* EXERCISE REQUIREMENTS:
Each entry must be given again exactly; images do not belong in the copy.

(Stored items)
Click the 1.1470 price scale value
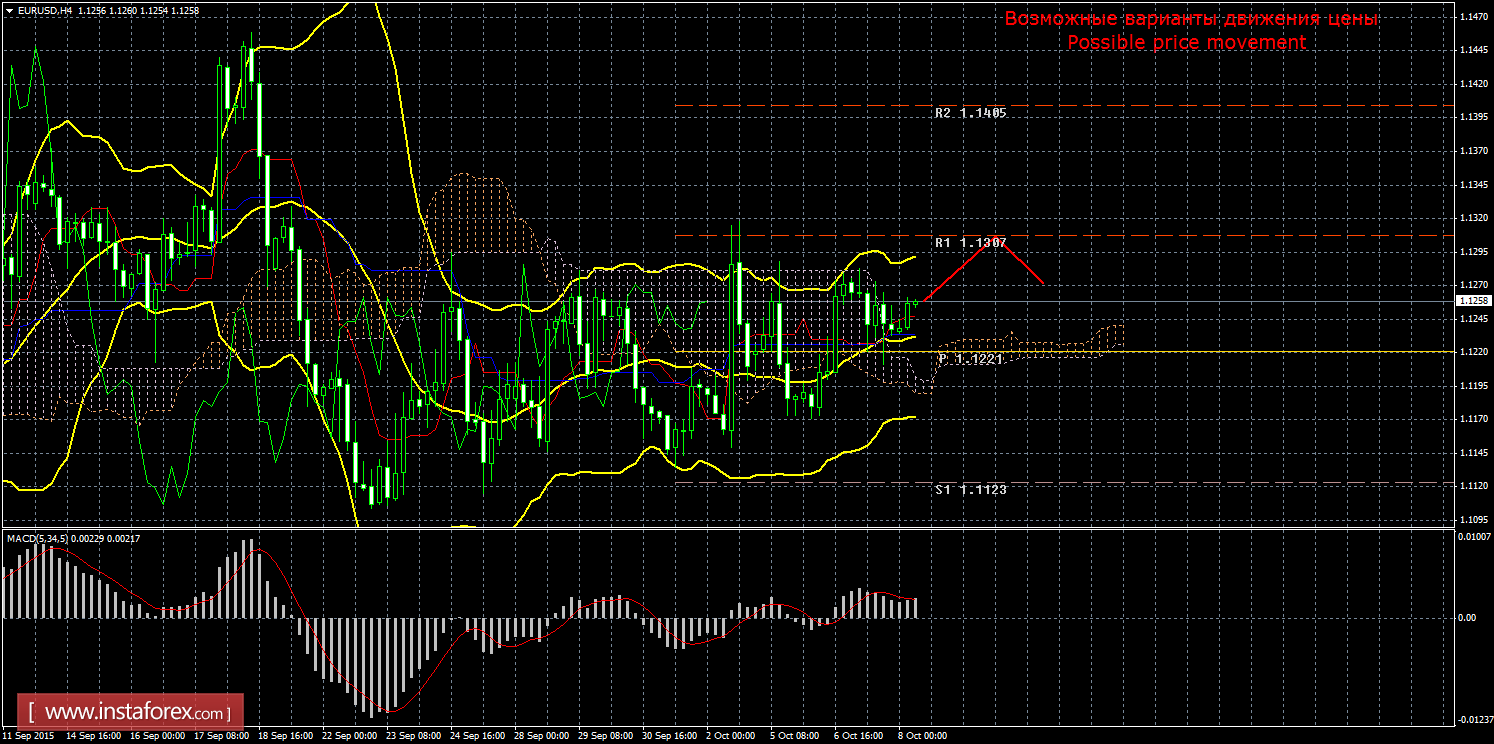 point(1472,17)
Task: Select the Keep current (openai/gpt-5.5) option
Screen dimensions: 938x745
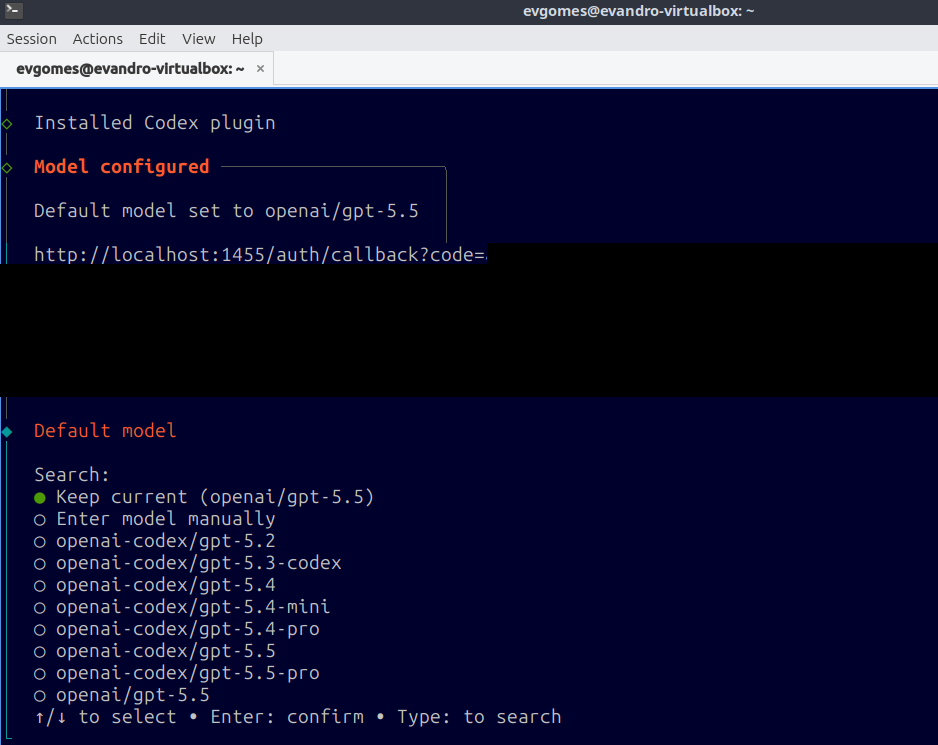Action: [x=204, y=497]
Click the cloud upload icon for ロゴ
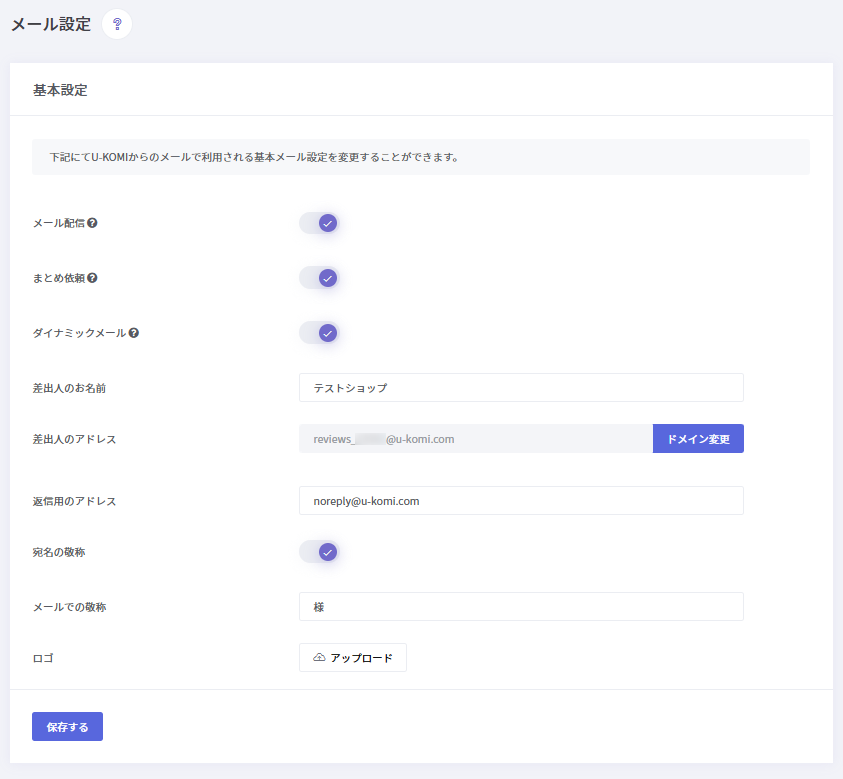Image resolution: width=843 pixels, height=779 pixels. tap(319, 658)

* RESPONSE AREA:
Click the 1.1470 price scale value
 point(1472,17)
Task: Select the Keep current (openai/gpt-5.5) option
Screen dimensions: 938x745
Action: [x=204, y=497]
Click the cloud upload icon for ロゴ
Image resolution: width=843 pixels, height=779 pixels. tap(319, 658)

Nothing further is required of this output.